Interaction designers are designed to distill "requirements" into a clear definition of business need. I can identify with this idea, as I've heard of teams that thrash from one set of whimsical story cards to the next. When I worked in Philly, we had a product owner who was also visionary, who strongly defended the vision against customer requests that were inconsistent with this vision. At my current position we've been saying that we need that vision to be more effective, but no one is playing the role.

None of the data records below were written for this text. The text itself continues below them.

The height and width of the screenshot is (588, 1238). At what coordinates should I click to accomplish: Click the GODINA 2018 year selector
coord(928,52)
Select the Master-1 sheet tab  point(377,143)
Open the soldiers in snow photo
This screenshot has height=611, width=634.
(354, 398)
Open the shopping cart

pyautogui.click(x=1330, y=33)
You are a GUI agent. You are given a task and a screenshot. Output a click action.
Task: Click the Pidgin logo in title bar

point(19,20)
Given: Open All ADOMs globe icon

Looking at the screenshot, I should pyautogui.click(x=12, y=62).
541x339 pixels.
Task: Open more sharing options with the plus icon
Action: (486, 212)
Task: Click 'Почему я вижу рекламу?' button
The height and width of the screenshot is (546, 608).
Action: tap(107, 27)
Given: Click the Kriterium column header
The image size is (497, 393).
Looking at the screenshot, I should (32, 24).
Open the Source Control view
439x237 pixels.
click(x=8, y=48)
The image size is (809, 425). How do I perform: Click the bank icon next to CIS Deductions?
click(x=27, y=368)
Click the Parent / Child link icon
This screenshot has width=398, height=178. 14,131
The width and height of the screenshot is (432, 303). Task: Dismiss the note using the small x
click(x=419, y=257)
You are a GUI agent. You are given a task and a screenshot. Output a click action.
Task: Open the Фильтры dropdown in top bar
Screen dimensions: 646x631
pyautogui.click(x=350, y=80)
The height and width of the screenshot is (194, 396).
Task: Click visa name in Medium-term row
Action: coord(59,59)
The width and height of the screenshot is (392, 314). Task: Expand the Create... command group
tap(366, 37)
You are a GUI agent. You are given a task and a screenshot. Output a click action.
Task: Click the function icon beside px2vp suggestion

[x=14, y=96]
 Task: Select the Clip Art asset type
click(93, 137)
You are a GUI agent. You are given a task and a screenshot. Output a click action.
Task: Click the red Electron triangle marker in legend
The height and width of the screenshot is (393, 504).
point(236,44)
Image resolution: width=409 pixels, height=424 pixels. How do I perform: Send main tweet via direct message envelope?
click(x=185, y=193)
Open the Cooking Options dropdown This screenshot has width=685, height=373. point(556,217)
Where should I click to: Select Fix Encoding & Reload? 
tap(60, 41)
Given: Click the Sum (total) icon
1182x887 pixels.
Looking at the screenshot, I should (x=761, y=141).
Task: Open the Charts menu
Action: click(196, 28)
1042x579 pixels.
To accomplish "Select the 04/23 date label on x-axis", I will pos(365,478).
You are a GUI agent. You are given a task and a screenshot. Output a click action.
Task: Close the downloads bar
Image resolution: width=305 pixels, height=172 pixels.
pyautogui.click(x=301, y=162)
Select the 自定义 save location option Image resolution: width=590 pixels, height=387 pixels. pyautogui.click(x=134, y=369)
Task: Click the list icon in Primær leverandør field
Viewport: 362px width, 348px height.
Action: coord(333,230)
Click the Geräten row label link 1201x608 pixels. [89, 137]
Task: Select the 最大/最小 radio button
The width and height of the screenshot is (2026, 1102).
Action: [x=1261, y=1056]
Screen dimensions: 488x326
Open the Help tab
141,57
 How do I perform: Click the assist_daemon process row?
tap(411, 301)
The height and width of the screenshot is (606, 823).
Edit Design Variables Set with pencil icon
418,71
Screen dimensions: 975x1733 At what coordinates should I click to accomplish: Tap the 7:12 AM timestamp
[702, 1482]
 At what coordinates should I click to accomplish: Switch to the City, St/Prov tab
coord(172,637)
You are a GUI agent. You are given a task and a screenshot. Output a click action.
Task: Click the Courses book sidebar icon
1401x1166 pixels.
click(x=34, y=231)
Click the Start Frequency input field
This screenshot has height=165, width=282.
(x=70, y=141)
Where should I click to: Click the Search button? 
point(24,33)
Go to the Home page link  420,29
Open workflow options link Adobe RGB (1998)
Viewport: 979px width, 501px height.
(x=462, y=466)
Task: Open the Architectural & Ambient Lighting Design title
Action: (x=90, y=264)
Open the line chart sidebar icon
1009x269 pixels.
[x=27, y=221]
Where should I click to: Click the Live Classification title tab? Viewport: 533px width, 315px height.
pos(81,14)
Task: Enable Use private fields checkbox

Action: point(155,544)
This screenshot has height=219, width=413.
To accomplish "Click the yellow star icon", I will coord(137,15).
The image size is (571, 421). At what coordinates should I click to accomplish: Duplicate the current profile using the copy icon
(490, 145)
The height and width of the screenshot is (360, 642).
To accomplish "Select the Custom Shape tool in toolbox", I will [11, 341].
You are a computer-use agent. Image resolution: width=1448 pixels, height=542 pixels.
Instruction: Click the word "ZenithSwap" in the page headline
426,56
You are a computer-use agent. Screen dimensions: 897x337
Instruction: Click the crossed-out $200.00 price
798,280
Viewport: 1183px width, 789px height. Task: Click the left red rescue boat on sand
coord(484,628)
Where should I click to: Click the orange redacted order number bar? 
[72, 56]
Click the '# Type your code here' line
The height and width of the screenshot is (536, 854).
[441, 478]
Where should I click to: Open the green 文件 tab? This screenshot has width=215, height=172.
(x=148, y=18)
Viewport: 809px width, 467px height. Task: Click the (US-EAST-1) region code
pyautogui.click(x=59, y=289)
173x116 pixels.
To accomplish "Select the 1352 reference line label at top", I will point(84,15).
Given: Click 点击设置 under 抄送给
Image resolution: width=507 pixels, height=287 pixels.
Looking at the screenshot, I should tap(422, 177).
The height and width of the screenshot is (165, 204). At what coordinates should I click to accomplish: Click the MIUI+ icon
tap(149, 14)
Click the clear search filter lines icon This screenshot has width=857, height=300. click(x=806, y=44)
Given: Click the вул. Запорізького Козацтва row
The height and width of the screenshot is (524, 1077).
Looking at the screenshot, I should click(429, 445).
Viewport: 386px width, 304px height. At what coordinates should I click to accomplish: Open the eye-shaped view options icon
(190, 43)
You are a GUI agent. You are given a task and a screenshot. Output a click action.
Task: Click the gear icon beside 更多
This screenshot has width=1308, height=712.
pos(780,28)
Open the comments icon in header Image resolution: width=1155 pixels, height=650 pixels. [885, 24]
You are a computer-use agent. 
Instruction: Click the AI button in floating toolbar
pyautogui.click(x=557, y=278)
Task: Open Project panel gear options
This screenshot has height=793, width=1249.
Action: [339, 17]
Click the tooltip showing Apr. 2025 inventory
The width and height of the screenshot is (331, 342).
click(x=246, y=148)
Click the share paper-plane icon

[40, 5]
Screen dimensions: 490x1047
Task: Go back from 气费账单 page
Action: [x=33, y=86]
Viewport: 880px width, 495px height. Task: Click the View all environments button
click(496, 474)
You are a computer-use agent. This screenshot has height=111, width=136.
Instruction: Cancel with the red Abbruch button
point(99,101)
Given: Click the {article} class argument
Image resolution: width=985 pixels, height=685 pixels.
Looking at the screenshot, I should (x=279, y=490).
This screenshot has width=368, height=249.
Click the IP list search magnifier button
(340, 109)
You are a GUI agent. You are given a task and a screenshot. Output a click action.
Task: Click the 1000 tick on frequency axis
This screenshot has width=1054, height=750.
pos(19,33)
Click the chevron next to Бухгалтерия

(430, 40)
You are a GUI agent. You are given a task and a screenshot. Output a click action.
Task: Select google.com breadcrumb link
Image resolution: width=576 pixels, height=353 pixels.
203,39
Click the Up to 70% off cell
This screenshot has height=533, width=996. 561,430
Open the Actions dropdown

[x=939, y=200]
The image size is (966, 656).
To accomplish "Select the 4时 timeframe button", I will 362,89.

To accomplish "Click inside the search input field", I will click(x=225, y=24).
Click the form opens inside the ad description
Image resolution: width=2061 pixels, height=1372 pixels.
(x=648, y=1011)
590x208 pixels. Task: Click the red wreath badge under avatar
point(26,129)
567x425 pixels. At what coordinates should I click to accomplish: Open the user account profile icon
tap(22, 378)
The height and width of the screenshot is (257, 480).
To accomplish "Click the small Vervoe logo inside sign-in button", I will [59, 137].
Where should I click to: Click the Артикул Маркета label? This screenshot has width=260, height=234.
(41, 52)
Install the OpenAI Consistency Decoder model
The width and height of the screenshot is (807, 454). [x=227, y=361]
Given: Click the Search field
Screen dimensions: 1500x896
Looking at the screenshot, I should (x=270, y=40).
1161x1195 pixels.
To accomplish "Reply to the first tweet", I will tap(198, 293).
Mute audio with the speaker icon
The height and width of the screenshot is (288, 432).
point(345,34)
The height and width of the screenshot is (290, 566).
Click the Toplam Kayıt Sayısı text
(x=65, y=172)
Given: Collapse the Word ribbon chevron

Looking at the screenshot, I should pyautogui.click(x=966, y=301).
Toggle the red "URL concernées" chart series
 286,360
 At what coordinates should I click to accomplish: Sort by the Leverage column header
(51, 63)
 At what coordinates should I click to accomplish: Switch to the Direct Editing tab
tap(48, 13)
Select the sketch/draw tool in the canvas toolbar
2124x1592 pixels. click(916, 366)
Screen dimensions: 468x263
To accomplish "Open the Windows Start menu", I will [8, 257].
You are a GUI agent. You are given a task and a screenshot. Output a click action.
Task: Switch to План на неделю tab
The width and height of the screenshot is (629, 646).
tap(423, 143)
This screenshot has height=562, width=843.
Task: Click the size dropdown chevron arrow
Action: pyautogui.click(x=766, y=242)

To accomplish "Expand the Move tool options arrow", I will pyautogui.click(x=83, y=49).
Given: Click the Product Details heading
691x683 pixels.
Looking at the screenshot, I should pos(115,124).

Next he argues strongly for prototyping. He says a prototype is necessary for validating the design... and it should be built in a very agile, lean fashion. Then once it's done, rebuild the whole thing from the ground up... I thought that refactoring was supposed to avoid rebuilding to such a large extent. There's a lot to think about here.

before you can do Agile

Before you can do agile with a team, you need a team! At XP Day France last week, a colleague and I started talking shop with Yves Hanouille, who re-introduced Tuckman's model of team growth to us. I've been frustrated for a while, trying to figure out how to get us to follow our own rules, and even suggested throwing out all the rules and starting over. Now I think we need to get through Storming before any of these rules have meaning... You can probably find better info online, but these notes will help me remember the key goals of each phase :

Forming: agree on goals/vision as described by leader (team lead is directive at this stage). Members hold back their own opinions in order to be polite, they mostly work independently on tasks.

Storming: (directive leader) there's a lot of competition for ideas, the team begins to select a leadership model, and roles are clarified

Norming: (collaborative leader) members compensate for each other, agree on rules/standards, and hold each other accountable

Performing: (collaborative leader) interdependent individuals with established conflict resolution mechanisms.

A group in N or P will fall back to S under stress, in which case the team lead will need to be directive again.


So I think a team needs to be at either N or P to do agile. It's possible that at F or S the directive leader of the group will impose an agile process... but it won't be self-organizing!